Leo en El País, 1 de agosto de 2014, tres
historias separadas una de otra por tan solo unas páginas. Son muy distintas
pero cuentan cosas de cómo es hoy la España que vivimos. Y duelen.
En la página 32, Manuel Castillo escribe desde
Almería a Cartas al Director y dice: “¿Pero quién se acuerda de los
desempleados que ya no recibimos ninguna prestación?”… “Hace un año que no
desayuno, a mediodía solo puedo comer pasta o arroz y mi cena es casi siempre
pan o nada. Hace más de tres años que no me compro ropa… Cosas tan mundanas
como encender la luz se han convertido en un lujo… mi vida se ha convertido en
un infierno en el que lo más importante es literalmente comer”.
Un poco antes, en la página 25, nos informa R.
M. que los “bonus” (remuneración) del presidente de la compañía T. en el primer
semestre de este año sumaron 3 millones de euros. Cuenta también que el consejo
de administración aprobó el plan de pensiones del mismo presidente: 48,8 millones de
euros. ¿Se atreven a calcular a cuantas pensiones medias equivaldría?
Una sociedad vertebrada, cohesionada,
pacífica, necesita unas reglas de juego que ordenen la convivencia de las
personas de tal manera que todos podamos disfrutar de una vida digna, que
podamos desarrollar una actividad productiva y recibir una remuneración
proporcionada al esfuerzo y a la contribución al bienestar general. Como todos
somos diferentes, y como algunos realizan más esfuerzo que otros o su tarea es
más compleja y requiere más preparación, parece razonable que existan diferencias
en la remuneración. Por ejemplo, entre el trabajo de un trabajador no
cualificado y un ingeniero o un médico, ¿podría entenderse una diferencia de
uno a 5 o uno a 10? (sería unos 1.000 € al mes y unos 5.000 o 10.000 € al mes
respectivamente). Lo que no es razonable es que esa diferencia sea de 100 veces
o de 300 veces o, como hemos visto, ¡de 600 veces más! Esto es inmoral. No es
proporcional al esfuerzo o a la aportación realizada a la sociedad. Por lo
tanto, es injusto. Y si la ley lo permite es una mala ley y hay que cambiarla.
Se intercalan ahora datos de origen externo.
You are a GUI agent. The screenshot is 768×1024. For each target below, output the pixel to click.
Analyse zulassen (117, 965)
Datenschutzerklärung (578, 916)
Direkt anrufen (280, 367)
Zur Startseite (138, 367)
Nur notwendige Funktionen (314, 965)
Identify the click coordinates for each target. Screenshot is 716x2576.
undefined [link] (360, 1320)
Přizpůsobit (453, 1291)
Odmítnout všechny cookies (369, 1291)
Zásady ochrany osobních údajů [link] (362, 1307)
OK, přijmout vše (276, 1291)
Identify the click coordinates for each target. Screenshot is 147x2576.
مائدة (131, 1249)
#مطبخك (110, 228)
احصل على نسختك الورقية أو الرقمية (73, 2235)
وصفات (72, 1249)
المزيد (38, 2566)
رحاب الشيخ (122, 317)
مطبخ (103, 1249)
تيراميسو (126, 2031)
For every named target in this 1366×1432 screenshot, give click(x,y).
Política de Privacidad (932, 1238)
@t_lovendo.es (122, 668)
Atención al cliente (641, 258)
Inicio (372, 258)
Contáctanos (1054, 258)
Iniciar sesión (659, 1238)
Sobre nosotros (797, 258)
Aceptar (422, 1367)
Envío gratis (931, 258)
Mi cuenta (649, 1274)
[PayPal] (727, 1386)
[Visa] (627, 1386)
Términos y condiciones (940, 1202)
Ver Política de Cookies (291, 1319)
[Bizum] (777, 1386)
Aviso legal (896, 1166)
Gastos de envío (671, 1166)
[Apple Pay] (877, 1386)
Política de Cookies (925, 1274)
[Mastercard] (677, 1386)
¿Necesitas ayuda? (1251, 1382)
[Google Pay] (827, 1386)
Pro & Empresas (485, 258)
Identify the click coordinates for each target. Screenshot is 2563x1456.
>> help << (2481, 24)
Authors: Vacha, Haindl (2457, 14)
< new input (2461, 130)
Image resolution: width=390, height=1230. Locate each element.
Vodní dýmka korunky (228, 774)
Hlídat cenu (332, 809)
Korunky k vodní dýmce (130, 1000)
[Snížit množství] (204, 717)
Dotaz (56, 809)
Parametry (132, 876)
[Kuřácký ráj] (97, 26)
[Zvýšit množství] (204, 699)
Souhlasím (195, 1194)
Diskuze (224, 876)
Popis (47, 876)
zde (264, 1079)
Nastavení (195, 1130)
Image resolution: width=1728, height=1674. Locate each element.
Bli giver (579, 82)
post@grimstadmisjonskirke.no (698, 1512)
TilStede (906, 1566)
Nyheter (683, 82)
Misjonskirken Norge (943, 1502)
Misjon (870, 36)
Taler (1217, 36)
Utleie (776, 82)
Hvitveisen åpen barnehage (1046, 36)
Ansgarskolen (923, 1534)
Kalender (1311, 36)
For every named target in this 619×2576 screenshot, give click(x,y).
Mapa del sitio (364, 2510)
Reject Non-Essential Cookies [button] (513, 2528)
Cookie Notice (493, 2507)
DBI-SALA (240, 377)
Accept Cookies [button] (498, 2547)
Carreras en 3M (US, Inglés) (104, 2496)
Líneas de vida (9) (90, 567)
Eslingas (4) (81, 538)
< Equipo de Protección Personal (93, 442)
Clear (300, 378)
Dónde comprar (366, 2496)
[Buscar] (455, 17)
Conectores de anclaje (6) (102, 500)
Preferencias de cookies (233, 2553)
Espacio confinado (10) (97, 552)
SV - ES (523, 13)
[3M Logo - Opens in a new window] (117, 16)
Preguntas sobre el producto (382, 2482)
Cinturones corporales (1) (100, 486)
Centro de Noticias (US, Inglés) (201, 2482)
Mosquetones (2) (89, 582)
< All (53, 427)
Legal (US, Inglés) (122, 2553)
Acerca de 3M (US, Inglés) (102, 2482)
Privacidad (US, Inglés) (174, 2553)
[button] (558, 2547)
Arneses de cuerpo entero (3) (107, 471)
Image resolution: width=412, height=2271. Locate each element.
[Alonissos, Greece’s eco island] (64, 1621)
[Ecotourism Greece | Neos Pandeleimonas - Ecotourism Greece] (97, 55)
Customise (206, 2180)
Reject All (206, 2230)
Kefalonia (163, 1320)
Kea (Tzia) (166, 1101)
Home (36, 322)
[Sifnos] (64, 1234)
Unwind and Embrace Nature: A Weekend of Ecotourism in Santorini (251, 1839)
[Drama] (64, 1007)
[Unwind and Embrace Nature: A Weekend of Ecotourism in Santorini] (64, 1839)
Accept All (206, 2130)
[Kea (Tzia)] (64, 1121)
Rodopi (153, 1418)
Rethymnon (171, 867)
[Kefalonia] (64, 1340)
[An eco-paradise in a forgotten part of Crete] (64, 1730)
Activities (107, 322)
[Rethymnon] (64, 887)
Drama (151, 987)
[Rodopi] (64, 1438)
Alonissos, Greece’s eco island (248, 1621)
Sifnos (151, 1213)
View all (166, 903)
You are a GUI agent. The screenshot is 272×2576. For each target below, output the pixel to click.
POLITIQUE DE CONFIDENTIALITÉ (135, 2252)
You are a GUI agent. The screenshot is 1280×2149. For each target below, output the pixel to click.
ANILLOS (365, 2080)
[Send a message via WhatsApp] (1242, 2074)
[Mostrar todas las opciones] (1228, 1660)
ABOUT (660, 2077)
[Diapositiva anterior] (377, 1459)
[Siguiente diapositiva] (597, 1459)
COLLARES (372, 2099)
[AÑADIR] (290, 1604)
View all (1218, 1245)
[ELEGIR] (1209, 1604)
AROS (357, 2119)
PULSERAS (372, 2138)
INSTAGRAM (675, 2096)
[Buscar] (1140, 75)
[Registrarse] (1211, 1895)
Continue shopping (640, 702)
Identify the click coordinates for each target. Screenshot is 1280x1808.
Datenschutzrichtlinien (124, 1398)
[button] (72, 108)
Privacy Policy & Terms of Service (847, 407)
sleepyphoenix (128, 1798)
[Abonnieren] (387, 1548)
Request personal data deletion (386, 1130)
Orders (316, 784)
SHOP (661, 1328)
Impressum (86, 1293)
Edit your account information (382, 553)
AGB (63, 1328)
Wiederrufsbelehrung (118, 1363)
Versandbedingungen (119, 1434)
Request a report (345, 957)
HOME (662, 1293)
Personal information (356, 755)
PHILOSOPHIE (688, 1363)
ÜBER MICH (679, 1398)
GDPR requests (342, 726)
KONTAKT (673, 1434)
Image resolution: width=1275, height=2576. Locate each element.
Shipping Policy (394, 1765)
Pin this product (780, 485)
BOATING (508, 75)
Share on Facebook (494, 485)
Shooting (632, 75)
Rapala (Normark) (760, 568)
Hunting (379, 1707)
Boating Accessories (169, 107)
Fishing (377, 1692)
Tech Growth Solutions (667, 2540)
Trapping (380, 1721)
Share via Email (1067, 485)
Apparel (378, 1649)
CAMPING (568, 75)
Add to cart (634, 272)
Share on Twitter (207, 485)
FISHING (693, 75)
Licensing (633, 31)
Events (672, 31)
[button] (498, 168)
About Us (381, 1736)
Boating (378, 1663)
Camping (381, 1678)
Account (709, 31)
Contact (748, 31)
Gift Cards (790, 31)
Pero, además de que las diferencias en las
rentas primarias deban moderarse para evitar estas enormes desigualdades,
injustas y desmoralizadoras, la sociedad encomienda a los poderes públicos, a
los gobiernos, la tarea de recaudar unos impuestos con carácter progresivo, es
decir, donde paguen una proporción más alta sobre su renta los que más tienen.
Esto lo acordamos en nuestra Constitución (artículo 31). Con ese dinero
recaudado se pueden llevar a cabo las tareas públicas (justicia, seguridad,
relaciones exteriores) y una serie de políticas económicas y sociales que
sirvan para que las personas con necesidades puedan tener protección (sanidad, servicios
sociales, políticas de renta). Las ayudas a las personas en situación de
desempleo o con empleo precario no son caridad, son justicia, son la otra parte
del pacto Constitucional, son obligaciones del Estado que se deben y se pueden
pagar con un sistema fiscal sólido, justo y suficiente.
Sin embargo no estamos yendo en esa dirección.
Si leemos la tercera historia del mismo periódico que nos cuenta Antoni Zabalza
en la página 33, nos enteramos de que en la reforma fiscal aprobada por el
Gobierno Rajoy “los mayores aumentos de renta disponible los conseguirán los
613.754 contribuyentes con rentas superiores a 60.000 €. Y los menores aumentos
los conseguirán los 10.812.278 contribuyentes con rentas anuales de 12.000 a
60.000 €”. Es una reforma que beneficia de forma notable a los contribuyentes
más ricos y resta 9.000 millones € al dinero público, que era de todos y debía
ir prioritariamente a políticas sociales.
Además, en ese cálculo no está incluido el
fraude y la evasión fiscal, que supone en España más de 60.000 millones €
anuales y es literalmente un robo sistemático de los más ricos a las clases
medias y los trabajadores. Solo reduciendo a la mitad ese fraude y con una
reforma fiscal progresiva y progresista se podrían financiar, entre otros, unos
servicios públicos de calidad, nuevas políticas activas de empleo, una industrialización
inteligente e innovadora, y un sistema de garantía de ingresos mínimos, para
que personas como Manuel puedan salir del infierno y puedan vivir con dignidad.
La desigualdad en España, hoy, ha rebasado los límites de la razón y la ética.
Es preciso un cambio a fondo, de raíz, donde la codicia abusiva deje de ser
tolerada como normal y la pobreza deje de considerarse inevitable. Tenemos que
ser capaces de cambiar entre todos estas tres historias.